11.  Tahun 2005 s.d Sekarang
Dengan terbitnya Inpres Nomor: 5 Tahun 2005 tentang PemberdayaanIndustri Pelayaran Nasional, yang dilanjutkan dengan revisi Undang-Undang Pelayaran Nomor 21 Tahun 1992 tentang Pelayaran menjadi Undang Undang Nomor 17 Tahun 2008 tentang Pelayaran, maka dimulainya era baru dalam perkembangan industri pelayaran nasional, dimana pemerintah mengeluarkan kebijakankebijakan yang mendukung pemberdayaan industri pelayaran nasional, yaitu sebagai berikut:
a.   Penerapan asas cabotage secara konsekuen;
b.   Menata kembali dan menyempurnakan kebijakan perpajakan yang ada agar lebih mendukung tumbuh dan berkembannya industri pelayaran nasional
c.   Mendorong perbankan nasional untuk berperan aktif dalam rangka pendanaan untuk mengembangkan industri pelayaran nasional.
d.   Mewajibkan setiap kapal dan muatan untuk diasuransikan, dan menetapkan kebijakan yang mendorong perusahaan asuransi nasional untuk bergerak dibidang asuransi perkapalan.
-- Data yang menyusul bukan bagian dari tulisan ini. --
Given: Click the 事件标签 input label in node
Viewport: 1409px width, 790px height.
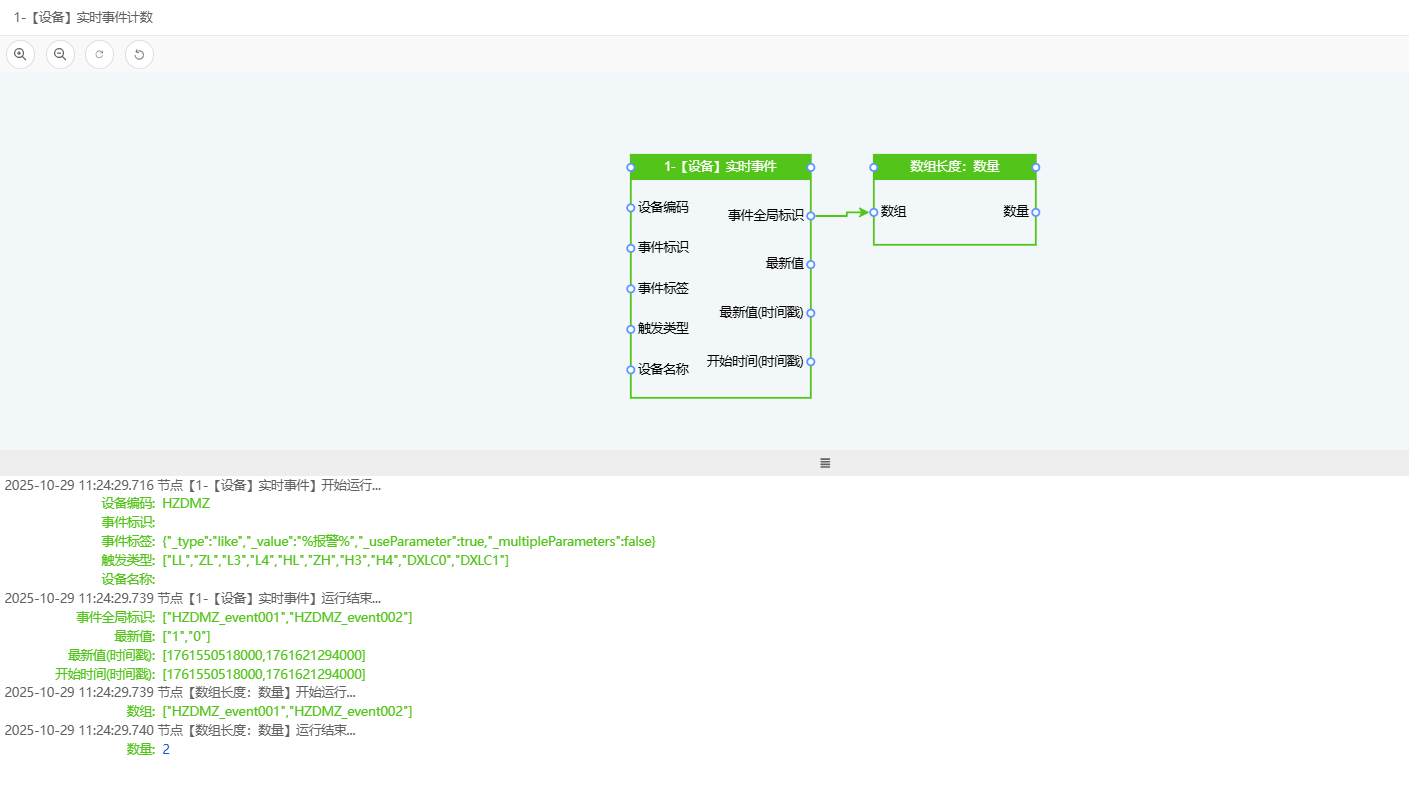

e.   Menata kembali penyelenggaraan angkutan laut nasional (jaringan trayek, pemberian insentif, mempercepat ratifikasi konvensi internasional yang berkaitan dengan perkapalan, dll).
f.    Membentuk forum informasi muatan dan ruang kapal.
g.   Melakukan penataan kembali penyelenggaraan pelabuhan, termasuk penataan kembali terhadap penyempurnaan tatanan kepelabuhanan nasional.
h. Mendorong tumbuh dan berkembangnya industri pelayaran, menggunakan sebesar-besarnya muatan lokal dan melaksanakan alih teknologi.
i.    Memberikan jaminan penyediaan BBM untuk perusahaan pelayaran nasional.
j.    Mendorong pemerintah dan swasta untuk mengembangkan pusat-pusat pendidikan dan pelatihan kepelautan (kemaritiman).